Sony also announced three cameras (models DSC-W330, DSC-W310 and DSC-S2100) that offer a new thin, stylish design with advanced features such as longer zoom and wide-angle lenses, which provide versatility when shooting.
“We’re expanding Sweep Panorama, which has been such a well received feature, to our more affordable models,” said Kelly Davis, director of the Digital Imaging business at Sony Electronics. “Allowing users to capture the impact of a full panoramic scene with an easy to use, practical camera provides a great value to our customers.”
Innovative Sweep Panorama™ Technology
Sweep Panorama mode, first introduced in Sony’s breakthrough Cyber-shot DSC-HX1, DSC-TX1 and DSC-WX1 CMOS models, utilizes a CCD sensor to capture dramatic panoramic scenes. The W370 and W350 cameras shoot images continuously to capture wide landscapes or tall buildings in one easy “press and sweep” motion. They automatically stitch the images together to create one stunning panoramic photo.
The W370 and W350 Cyber-shot models can take up to 243 and 268-degree panorama shots, respectively, in one easy press-and-sweep motion with an image size of 7152 x 1080 (horizontal wide panorama mode).
Compact Design and Rich Technologies
The W370 and W350 cameras are designed for customers who seek Sweep Panorama technology at an affordable price. For those seeking a long zoom and a compact body, the 14 MP DSC-W370 camera has a 7x long zoom lens for capturing far-away subjects, a 3-inch LCD screen (measured diagonally) for scrolling through images, Optical SteadyShot™ image stabilization, 720p movie recording capability and HDMI™ output for easily viewing movies on compatible televisions.
For those looking for the ultimate in portability, the W350 is the smallest camera in height and depth in the Sony 2010 line. It has a 2.7-inch LCD screen (measured diagonally) for viewing and sharing photos, a Carl Zeiss® wide angle 26mm equivalent lens for excellent close-up shots and a 4x optical telescopic zoom. With 720p movie recording capability and Sony’s Optical SteadyShot image stabilization on the W350 camera, it helps overcome camera shake when taking photos and videos on the move.
With HD video capability, these cameras record HD movies in 720p high definition MP4 format for stunning large-screen home movie playback. You can record up to 29 minutes (or up to 2GB file size) in the 720p format.

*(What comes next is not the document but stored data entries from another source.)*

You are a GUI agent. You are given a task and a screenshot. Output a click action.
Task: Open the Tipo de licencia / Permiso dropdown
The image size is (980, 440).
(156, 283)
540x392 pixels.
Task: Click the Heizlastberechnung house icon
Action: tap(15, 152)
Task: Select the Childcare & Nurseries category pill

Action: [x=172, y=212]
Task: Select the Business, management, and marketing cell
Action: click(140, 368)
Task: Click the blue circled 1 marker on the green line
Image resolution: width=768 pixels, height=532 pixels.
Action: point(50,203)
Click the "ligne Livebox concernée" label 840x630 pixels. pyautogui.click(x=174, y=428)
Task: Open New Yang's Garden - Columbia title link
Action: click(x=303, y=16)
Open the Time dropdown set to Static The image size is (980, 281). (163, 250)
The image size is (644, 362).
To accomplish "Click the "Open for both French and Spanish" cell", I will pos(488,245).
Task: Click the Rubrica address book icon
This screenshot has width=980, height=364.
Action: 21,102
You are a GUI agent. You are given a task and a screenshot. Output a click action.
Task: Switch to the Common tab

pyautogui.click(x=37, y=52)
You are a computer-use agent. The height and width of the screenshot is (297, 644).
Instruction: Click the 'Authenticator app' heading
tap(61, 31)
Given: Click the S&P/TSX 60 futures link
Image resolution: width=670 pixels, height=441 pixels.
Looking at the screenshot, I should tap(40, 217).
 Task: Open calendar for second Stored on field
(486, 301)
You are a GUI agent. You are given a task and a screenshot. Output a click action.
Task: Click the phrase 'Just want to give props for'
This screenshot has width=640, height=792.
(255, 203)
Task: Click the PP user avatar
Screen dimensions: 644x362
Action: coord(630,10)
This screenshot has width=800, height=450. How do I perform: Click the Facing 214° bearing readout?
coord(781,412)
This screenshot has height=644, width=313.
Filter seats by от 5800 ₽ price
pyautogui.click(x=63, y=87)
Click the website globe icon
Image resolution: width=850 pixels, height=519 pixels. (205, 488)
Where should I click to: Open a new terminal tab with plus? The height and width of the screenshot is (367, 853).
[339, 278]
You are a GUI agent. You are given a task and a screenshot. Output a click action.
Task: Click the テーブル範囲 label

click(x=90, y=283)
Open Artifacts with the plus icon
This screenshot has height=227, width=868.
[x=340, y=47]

If sharing with friends and family is your first priority, the 14MP W330 camera has a large 3-inch LCD screen (measured diagonally) that makes viewing images easy. Additionally, it has a 4x Carl Zeiss lens with a wide angle 26mm equivalent lens.
Designed with size and affordability in mind, the 12MP CCD W310 model has a 2.7-inch LCD screen (measured diagonally) and 4x zoom with wide angle 28mm equivalent lens. For ultimate convenience and simple, straightforward image capture, the 12 MP S2100 model covers your basic camera needs with a 3x zoom, 3-inch LCD screen (measured diagonally), and it is powered by AA batteries.
Auto Intelligence and Easy to Operate
All five cameras include core Sony technologies: Intelligent Auto (iAuto) mode and Easy mode, which recognize scenes, lighting conditions and faces, and adjusts settings resulting in clearer images, faces with more natural skin tone and less blur. They also have Smile Shutter™ technology, which automatically captures a smile.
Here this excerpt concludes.